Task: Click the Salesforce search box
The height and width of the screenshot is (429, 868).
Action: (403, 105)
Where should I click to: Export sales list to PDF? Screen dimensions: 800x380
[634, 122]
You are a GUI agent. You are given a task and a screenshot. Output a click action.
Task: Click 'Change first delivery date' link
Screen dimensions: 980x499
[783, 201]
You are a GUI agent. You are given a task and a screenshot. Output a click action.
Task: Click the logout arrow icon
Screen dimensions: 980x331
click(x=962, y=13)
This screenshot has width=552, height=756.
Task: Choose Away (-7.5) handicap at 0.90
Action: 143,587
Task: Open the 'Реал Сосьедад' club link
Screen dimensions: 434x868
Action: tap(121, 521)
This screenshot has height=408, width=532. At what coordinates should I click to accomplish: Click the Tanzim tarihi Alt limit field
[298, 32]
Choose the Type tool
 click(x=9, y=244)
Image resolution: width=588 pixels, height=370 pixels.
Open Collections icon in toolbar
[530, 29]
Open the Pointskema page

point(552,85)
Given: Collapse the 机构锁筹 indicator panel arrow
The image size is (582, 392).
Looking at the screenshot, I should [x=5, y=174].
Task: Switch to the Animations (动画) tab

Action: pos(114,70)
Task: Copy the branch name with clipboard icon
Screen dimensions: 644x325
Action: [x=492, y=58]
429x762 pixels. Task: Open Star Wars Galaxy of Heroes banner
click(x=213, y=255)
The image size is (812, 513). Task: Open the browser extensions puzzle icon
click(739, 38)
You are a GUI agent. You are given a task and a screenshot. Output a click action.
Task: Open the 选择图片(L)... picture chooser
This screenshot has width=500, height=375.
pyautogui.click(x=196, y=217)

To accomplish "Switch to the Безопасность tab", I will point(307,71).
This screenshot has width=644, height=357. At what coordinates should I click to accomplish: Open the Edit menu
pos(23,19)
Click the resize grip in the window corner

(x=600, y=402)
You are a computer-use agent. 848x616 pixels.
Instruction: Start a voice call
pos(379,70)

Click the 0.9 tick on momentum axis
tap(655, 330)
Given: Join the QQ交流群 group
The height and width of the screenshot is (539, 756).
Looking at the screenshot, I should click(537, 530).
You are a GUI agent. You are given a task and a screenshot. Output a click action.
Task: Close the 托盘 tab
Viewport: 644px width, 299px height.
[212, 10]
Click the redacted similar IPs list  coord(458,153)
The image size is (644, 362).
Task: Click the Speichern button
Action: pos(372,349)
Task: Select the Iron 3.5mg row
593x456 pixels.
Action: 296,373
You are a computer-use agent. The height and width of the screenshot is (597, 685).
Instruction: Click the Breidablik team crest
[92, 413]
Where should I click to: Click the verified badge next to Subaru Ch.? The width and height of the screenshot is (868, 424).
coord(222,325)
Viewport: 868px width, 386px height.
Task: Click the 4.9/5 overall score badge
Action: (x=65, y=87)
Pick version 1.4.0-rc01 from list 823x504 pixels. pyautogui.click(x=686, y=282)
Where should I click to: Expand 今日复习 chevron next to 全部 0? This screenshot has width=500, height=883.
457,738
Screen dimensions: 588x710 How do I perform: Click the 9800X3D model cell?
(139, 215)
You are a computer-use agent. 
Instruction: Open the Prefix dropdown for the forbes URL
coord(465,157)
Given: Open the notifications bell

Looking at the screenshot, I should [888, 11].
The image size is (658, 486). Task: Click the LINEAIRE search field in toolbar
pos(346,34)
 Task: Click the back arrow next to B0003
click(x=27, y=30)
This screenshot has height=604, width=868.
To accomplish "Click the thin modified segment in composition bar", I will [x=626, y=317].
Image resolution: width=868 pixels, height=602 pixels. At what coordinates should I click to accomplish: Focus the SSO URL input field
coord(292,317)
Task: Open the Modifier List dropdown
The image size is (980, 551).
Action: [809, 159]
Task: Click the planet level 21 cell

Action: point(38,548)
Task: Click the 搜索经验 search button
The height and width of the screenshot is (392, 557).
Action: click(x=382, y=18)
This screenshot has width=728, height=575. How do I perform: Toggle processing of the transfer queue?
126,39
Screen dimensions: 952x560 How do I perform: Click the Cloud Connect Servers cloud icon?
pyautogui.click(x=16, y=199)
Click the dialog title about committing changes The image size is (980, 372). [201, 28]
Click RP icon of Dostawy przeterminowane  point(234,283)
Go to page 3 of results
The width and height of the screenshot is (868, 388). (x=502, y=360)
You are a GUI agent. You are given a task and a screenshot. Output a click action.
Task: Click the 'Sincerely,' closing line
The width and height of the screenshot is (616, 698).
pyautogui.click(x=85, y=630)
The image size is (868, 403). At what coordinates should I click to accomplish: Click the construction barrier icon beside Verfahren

______

TASK PROMPT: Every line in the data that holds "will" should be copied out.

SOLUTION TO THE EXERCISE:
To accomplish "Switch to the Безопасность tab", I will point(307,71).
To accomplish "Click the thin modified segment in composition bar", I will [x=626, y=317].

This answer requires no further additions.